Evangelische gezangen om nevens het boek der psalmen bij den openbaren godsdienst in de Nederlandsche Hervormde gemeenten gebruikt te worden/Aan de Nederduitsche Hervormde Gemeenten

Uit Wikisource
Naar navigatie springen Naar zoeken springen
Evangelische gezangen om nevens het boek der psalmen bij den openbaren godsdienst in de Nederlandsche Hervormde gemeenten gebruikt te worden (1806)

Aan de Nederduitsche Hervormde Gemeenten in ons Vaderland

Verklaring
[ v ]

AAN DE NEDERDUITSCHE

HERVORMDE GEMEENTEN

IN ONS VADERLAND.


GELIEFDEN IN DEN HEERE JEZUS CHRISTUS!

Een der voornaamste gedeelten van onze openbare godsdienstoefening is het gemeenschappelijk gezang: hierdoor brengt de geheele gemeente openlijk hare hulde toe aan God en den Heere Jezus Christus, onzen dierbaren Zaligmaker, door den Heiligen Geest; hierdoor verklaart zij haar geloof in, en haar vertrouwen op Hem, die ons zoo lief heeft gehad, dat Hij zijn eengeborenen Zoon voor ons heeft overgegeven, opdat wij zouden leven door Hem; hierdoor wordt zij versterkt in het geloof aan die waarheden, die een milde bron van allen wezenlijken troost en blijdschap zijn in leven en in sterven; hierdoor wordt haar ijver opgewekt, aangevuurd en onderhouden, om het pad van geloof en godzaligheid, in afhangen van Gods goeden Geest, standvastig te bewandelen, hare heiligmaking te voleindigen, en zoo geschikt te worden voor die zaligheid, tot welke wij door Jezus Christus geroepen worden. Trouwens, bij het openbaar kerkgezang vereenigen zich niet alleen de dicht- en toonkunst, om de aandoeningen onzer zielen in beweging te brengen; maar ook het gemeenschappelijk zingen, en onze bijzondere deelneming daar aan, de menigte der stemmen, de plegtigheid der vergadering, de statelijkheid van de plaats en den tijd, de belangrijke inhoud, benevens het doel van het gezang, en andere omstandigheden meer, die op het hart werken, geven aan het gezang den voorrang, boven andere deelen der godsdienstoefening. Niet ligt zal er iemand gevonden worden, wiens gemoed eenige indrukken van [ vi ]godsdienst heeft, die niet meermalen dezen veelvermogenden invloed van het gezang op zijn eigen hart ondervonden heeft, en door het zingen der Psalmen, tot dus verre alleen onder ons in gebruik, in eene aanmerkelijke mate gesticht is. De Psalmen, die dit boven alle andere dichtstukken vooruit hebben, dat zij van een goddelijke herkomst zijn, behelzen zoo veel schoons, zoo vele treffende uitboezemingen van velerlei godsdienstigen aard, dat zij daardoor uitnemend geschikt zijn, om het echt godsdienstig gevoel bij ons te verwekken, te verlevendigen en te bevestigen.
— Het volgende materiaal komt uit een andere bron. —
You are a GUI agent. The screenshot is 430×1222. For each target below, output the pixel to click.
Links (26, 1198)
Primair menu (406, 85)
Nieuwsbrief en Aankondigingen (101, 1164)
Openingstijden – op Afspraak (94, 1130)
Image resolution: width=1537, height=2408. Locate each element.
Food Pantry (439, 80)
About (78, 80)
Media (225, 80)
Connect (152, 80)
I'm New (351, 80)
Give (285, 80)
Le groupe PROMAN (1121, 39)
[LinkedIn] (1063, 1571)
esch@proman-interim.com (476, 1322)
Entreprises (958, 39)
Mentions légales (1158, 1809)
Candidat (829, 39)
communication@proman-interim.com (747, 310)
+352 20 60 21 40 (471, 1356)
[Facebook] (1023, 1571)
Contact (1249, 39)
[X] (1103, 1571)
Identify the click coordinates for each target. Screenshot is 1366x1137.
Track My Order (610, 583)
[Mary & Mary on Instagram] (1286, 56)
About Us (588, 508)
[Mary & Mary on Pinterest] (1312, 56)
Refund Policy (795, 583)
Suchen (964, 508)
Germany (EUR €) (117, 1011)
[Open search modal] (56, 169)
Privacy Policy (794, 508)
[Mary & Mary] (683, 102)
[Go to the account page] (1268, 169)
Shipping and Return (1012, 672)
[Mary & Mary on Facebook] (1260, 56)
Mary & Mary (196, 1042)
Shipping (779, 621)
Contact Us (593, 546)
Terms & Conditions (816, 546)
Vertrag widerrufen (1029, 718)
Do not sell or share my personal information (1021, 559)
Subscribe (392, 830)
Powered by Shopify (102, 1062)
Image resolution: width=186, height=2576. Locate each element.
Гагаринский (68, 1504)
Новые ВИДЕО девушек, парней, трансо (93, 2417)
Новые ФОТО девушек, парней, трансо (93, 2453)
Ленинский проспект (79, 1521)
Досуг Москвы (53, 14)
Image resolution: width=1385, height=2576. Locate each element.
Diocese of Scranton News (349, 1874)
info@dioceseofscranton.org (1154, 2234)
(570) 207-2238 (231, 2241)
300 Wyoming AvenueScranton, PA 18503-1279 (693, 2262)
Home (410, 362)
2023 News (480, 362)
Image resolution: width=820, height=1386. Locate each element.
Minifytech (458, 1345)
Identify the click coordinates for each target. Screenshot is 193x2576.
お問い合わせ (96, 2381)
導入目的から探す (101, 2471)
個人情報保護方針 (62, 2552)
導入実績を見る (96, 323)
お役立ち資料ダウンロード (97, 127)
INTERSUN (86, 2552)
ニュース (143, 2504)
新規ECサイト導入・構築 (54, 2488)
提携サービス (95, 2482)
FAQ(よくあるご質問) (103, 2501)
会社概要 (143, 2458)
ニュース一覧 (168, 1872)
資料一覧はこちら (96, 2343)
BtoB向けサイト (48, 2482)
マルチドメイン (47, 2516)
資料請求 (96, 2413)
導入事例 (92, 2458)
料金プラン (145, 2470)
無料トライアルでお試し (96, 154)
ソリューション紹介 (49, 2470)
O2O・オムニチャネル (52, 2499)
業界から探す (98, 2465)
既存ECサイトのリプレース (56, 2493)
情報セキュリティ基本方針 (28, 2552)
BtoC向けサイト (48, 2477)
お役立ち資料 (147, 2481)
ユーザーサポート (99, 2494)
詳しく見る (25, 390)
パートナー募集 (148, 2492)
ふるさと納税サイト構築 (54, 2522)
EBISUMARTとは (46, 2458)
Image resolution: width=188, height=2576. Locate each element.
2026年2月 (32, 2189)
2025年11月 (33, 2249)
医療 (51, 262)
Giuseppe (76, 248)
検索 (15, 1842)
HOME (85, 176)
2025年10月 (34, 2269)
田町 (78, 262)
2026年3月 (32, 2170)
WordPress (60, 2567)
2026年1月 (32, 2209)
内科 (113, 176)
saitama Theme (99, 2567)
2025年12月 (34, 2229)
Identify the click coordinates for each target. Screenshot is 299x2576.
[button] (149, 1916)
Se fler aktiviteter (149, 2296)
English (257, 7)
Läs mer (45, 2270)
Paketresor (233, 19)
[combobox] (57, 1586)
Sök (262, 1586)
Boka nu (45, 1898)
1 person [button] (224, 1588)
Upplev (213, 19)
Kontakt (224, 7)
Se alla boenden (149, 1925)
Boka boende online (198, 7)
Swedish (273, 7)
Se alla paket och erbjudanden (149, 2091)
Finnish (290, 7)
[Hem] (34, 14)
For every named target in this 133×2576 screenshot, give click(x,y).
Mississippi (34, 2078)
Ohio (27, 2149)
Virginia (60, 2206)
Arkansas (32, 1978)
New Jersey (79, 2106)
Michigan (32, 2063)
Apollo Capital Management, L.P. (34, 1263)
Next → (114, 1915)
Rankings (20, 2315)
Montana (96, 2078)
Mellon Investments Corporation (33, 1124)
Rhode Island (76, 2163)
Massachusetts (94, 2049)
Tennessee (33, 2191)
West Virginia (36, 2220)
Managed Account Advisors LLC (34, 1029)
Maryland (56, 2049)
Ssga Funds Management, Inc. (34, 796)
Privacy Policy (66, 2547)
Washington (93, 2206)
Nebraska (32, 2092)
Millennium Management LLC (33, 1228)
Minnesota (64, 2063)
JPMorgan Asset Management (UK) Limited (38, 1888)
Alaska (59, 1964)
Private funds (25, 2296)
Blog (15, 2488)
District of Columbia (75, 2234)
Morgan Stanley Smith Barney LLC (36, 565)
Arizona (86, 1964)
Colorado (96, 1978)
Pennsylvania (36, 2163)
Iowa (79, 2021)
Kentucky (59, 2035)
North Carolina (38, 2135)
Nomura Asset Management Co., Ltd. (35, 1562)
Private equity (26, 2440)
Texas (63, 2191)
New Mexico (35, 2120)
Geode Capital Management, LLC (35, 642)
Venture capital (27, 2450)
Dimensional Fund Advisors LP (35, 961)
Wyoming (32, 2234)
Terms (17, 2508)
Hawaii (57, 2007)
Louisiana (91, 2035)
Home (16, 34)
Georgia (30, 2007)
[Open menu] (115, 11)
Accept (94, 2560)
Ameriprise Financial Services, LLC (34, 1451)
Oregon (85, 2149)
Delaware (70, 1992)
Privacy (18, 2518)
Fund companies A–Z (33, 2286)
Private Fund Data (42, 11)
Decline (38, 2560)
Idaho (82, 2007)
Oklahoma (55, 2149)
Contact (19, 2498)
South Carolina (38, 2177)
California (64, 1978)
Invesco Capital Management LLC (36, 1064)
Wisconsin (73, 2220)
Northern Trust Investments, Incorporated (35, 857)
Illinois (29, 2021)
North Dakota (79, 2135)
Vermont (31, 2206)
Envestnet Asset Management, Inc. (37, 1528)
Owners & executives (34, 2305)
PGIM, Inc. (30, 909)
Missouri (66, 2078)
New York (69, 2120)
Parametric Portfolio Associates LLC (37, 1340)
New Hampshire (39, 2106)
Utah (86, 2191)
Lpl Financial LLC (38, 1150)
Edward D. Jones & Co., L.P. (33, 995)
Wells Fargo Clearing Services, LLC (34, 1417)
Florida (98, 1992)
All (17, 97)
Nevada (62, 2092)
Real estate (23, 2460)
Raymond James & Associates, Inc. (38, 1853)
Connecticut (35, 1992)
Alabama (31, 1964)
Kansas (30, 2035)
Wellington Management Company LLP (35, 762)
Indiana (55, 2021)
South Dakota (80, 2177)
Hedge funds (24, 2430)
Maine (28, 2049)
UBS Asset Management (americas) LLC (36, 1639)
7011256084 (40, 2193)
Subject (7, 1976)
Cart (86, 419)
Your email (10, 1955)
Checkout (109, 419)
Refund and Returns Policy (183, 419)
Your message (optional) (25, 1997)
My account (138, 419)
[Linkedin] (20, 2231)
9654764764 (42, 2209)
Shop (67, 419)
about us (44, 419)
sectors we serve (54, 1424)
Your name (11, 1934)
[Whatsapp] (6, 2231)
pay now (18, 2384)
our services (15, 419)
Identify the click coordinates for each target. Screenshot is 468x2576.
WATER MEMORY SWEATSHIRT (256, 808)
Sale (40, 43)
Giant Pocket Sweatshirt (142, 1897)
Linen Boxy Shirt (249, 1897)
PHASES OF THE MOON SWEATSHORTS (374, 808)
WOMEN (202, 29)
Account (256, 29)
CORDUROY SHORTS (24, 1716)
Geen wonder dan, dat de Nederlandsche Kerk, overtuigd van de hooge waarde der Psalmen, tot hare stichting van dezelve heeft gebruik gemaakt, en zich niet weinig verheugde, toen zij, voor ruim dertig jaren, eene zoo schoone berijming van dezelve ontvangen heeft: doch, dewijl de Christenheid, door alle eeuwen heen, geestelijke gezangen bij de Psalmen gevoegd heeft; daar alle de Protestantsche Kerken buiten 's lands Evangelische Gezangboeken hebben; en de Hervormde Engelsche en Walsche gemeenten in ons Land derzelver nuttig gebruik hebben ingevoerd; ja zelfs achter ons gewoon Psalmboek eenige gezangen gevoegd zijn; zoo is het niet vreemd, dat een aanzienlijk deel onzer gemeenten, opgewekt door de proeven van gezangen, in den geest en toon van het vervulde Evangelie gestemd, reeds lang naar een Evangelisch Gezangboek verlangd heeft.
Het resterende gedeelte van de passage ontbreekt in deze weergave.